Sonically, "Spoiled Milk Titties" evolves from a looped vocal sample into a Future Hendrix-style guitar solo. The song has vivid details with "over-the-top" sexual lyricism. Jazz Scott from Tiny Mix Tapes wrote that "Lyrically, cupcakKe hasn't sacrificed any of her raw playfulness... and her one-liners are still as pointed as they are hilarious: 'Relax me with massage, park your dick in my garage (Skrrrt!)/Do not touch my booty hairs, man, I'm feeling like Solange (uh-oh!)'".

==Music video==
A music video was released for "Spoiled Milk Titties" via YouTube on April 18, 2018. Pitchfork called it a "spur-of-the-moment romantic excursion while she's on her way to the hospital." "The clip begins with a classic set-up: CupcakKe is off to the hospital to check on her breasts, which she explains to her neighbor are potentially spoiled", explains The Fader "before he intervenes with a suggestion to just come inside his extremely clean apartment for an impromptu romance session instead." According to Stereogum, the video starts with a "goofy introduction where CupcakKe is on her way to the hospital for her spoiled milk titties... Then a friendly guy in the neighborhood offers to check her out for free" which leads to "watching CupcakKe grind on the guy." HotNewHipHop calls it a " booty shaking visual" and chronicles that in the beginning of the video, when a guy stops her on the way to the doctor's office, she explains the meaning of "Spoiled Milk Titties": "You know how you leave a cup out for so long, a cup of milk is going to spoil eventually?
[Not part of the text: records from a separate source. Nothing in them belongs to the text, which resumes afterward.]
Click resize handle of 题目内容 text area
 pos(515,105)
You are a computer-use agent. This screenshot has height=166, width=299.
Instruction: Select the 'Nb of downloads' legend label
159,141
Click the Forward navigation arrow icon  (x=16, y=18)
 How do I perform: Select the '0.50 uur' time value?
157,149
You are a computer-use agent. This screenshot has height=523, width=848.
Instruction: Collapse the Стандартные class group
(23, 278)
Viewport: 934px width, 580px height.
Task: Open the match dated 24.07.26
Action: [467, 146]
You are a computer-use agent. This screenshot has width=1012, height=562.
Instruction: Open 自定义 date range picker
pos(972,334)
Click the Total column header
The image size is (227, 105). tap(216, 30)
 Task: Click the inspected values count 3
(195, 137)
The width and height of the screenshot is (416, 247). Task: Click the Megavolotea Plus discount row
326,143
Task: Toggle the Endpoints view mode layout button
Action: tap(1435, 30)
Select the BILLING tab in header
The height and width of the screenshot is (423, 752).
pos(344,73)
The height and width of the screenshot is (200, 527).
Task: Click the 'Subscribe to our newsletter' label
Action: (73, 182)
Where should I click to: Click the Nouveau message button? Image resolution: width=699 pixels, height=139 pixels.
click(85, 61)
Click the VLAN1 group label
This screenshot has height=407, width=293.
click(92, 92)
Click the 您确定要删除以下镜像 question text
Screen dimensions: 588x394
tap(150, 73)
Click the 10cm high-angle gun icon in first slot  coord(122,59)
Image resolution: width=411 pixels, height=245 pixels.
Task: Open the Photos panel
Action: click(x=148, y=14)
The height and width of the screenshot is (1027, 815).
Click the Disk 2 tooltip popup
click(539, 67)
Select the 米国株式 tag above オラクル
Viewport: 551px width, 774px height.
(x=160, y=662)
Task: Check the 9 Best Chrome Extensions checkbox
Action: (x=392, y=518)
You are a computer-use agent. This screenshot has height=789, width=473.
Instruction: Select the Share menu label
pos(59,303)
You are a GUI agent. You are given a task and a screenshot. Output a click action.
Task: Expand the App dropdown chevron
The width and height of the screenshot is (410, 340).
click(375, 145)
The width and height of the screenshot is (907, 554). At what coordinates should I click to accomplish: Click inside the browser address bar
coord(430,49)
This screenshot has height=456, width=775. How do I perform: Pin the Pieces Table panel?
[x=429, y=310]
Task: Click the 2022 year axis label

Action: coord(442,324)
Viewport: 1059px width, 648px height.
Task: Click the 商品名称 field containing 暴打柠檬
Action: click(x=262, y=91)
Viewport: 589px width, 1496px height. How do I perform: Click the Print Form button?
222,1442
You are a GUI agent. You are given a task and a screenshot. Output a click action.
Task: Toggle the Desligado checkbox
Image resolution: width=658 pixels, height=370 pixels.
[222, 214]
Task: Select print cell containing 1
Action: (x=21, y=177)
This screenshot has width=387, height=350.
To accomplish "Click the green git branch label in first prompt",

I've been naked so much I think my titties are, like, spoiled." Then "they start hooking up, CupcakKe declares the guy her new Papi, and then throws down some of her most wildest verses."

==Critical reception==
Lemonwire writes that the track is "playful and full of overt sexual references. Like any rapper, it's a bit tiring to hear Cupcakke go on about sex, but there is a refreshing aspect to her approach. Cupcakke doesn't mess around with innuendo; she says exactly what she means and she says it graphically." According to The 405, the song has "countless hilariously raunchy punchlines". Highway Queens calls it "grotesquely filthy" and writes that "she comes off sounding like Missy Elliott's more foul-mouthed daughter. There's no point being offended by these lyrics as they are exactly what a teenager who listens to a lot of rap music would write – she's playing up the controversy and relishing smashing through boundaries of taste and decency." It is explicit yet intimate, allowing you access to a realm of life most people keep closely guarded. The Outline states that Cupcakke "effortlessly braids her sex positivity with intimacy; they're two sides of the same, shame-rejecting coin."